In dermatomyositis, there is usually "proximal" muscle weakness rather than the "distal" muscle weakness found in other conditions. The muscles in the arms and legs closest to the trunk of the body become weak first. The muscles around the esophagus can also be affected so swallowing becomes difficult. Inflammation of the intracostal muscles can make breathing difficult. The condition usually causes a characteristic purple rash over the upper eyelids. Muscles don't visibly atrophy until late in the disease, but weakness can be a major problem in just a matter of weeks.
Dermatomyositis an idiopathic condition, that is, nobody really knows why it happens. However, there are abnormal antigens associated with the tissue destruction caused by the disease, and an infection with Lyme disease, toxoplasmosis, parvovirus, or HIV can trigger the production of those antigens. Symptoms may be set off by some medications, including cholesterol-lowering statins, penicillamine or cyclophosphamide for cancer treatment, Bacillus Calmette-Guérin (BCG) vaccine, also used in cancer treatment, or the steroid phenylbutazone. Repeated exposure to these drugs results in worse symptoms and lower rates of survival. Clotting disorders of the sort that cause more clotting, not less, make the disease much worse in all age groups, but especially in the elderly. A MTHFR mutation (methylenetetrahydrofolate reductase), which affects the way the body can use the B vitamin folic acid, can make symptoms worse, unless the person who has the mutation takes methylfolate to compensate for the body's inability to make the enzyme to use folic acid.
Sometimes cancer is discovered after the appearance of nodules from dermatomyositis, but it's more likely that the dermatomyositis is due to the cancer, not the other way around.
Dermatomyositis tends to remit and relapse. Symptoms get better and worse without any obvious explanation.
How long do people survive after they are diagnosed with this condition?
While the symptoms usually are severe, death from "fulminant" dermatomyositis only results in about 5 percent of cases. Those who die of the disease are usually people who were 60 years of age or older when first diagnosed. People who have already had a heart attack, or who have chronic lung conditions like emphysema, are much more likely to be those who succumb to the disease.

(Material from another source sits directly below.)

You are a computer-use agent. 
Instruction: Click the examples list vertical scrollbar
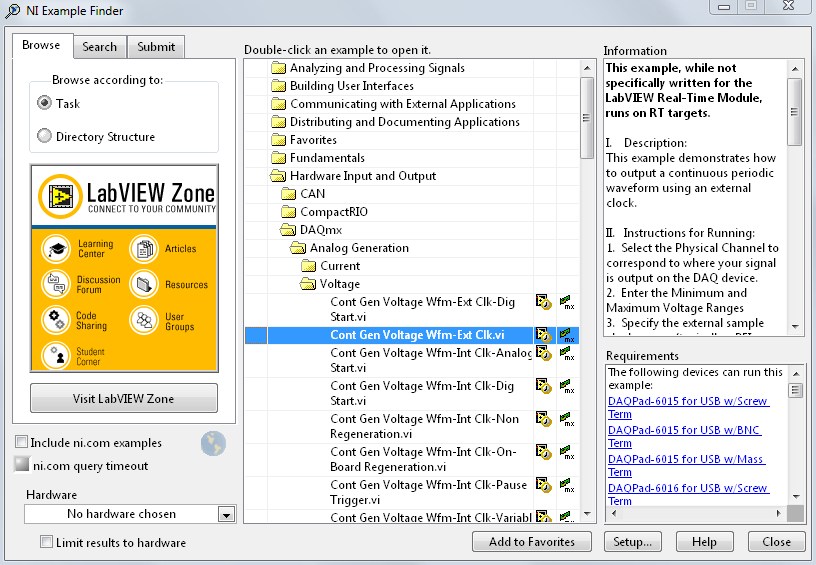[587, 300]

The immediate cause of death usually is a breathing difficulty.
Another 25 percent of people who are diagnosed with dermatomyositis are also eventually diagnosed with a malignancy. Women who have dermatomyositis have a significantly elevated risk of developing ovarian cancer. People in certain Asian groups who have dermatomyositis and who smoke are at much higher than normal risk of nose and throat cancers. Breast, colon, lung, prostate, and blood cancers have been noted in dermatomyositis patients.
The majority of people who develop this disease, however, will die of something else. Often survival is a matter of navigating the predictable problems of the disease:
- Men with dermatomyositis are more likely to have cancer than women who have the disease. Predictors of cancer are dysphagia (the inability to swallow) and a high value on a blood test of the sedimentation ("sed") rate.
- Calcinosis, the development of calcium deposits, is more common in children than in adults. It's especially important to detect calcinosis early in children so they can stay physically active. Children who are not able to move and play also tend to develop contractures, shortening and hardening of muscles and tendons that make the joints rigid.
- Osteoporosis is about three times more common in women who have osteoporosis than in women who do not. Early intervention can help preserve bone mass.
- Blood clots are a special problem during the first year of the disease. In older people who have atherosclerosis, especially in those who have both atherosclerosis and clotting disorder or a MTHFR mutation, cardiovascular care is essential.
Africans and African-Americans are usually diagnosed later than people in other groups because doctors don't notice skin symptoms. The sooner you are treated, no matter what your race, the better your long-term outlook.